Source records:
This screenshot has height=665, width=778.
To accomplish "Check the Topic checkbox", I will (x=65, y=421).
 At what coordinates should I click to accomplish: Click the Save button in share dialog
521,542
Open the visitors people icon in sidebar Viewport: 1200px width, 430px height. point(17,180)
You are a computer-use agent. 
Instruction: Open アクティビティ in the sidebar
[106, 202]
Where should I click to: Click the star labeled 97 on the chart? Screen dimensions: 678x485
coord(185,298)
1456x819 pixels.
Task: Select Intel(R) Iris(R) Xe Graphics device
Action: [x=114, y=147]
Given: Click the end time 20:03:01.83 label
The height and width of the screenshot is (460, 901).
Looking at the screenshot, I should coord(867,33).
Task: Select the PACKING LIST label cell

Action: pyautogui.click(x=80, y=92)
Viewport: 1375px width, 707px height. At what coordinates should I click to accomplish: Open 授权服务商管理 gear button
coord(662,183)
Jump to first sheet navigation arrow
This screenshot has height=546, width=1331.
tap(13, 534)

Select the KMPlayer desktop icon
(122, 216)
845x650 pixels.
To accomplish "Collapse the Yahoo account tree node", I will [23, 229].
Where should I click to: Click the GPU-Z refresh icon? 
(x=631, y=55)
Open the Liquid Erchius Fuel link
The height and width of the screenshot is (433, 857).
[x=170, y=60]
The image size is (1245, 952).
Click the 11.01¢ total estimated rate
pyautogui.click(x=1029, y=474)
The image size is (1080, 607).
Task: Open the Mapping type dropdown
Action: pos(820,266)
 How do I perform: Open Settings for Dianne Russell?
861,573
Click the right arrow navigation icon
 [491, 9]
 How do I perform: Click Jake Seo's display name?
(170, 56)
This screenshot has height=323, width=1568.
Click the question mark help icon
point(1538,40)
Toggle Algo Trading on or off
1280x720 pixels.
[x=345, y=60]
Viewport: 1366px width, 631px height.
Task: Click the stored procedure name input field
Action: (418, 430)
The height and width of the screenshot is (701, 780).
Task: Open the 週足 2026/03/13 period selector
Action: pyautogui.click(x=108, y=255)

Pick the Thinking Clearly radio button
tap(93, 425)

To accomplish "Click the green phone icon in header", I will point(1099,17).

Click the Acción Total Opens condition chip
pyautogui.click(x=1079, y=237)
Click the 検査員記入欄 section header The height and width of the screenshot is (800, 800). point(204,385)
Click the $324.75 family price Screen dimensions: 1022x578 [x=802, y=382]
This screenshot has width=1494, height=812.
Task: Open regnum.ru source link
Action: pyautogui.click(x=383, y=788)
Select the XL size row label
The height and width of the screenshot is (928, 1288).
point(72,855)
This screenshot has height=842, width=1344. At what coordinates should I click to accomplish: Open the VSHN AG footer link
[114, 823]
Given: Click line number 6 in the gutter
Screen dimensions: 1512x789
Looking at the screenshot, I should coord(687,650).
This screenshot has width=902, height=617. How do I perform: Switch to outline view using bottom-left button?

• Task to complete: Whenever a line above includes the string "header", copy it.

• Completed task:
To accomplish "Click the green phone icon in header", I will point(1099,17).
Click the 検査員記入欄 section header The height and width of the screenshot is (800, 800). point(204,385)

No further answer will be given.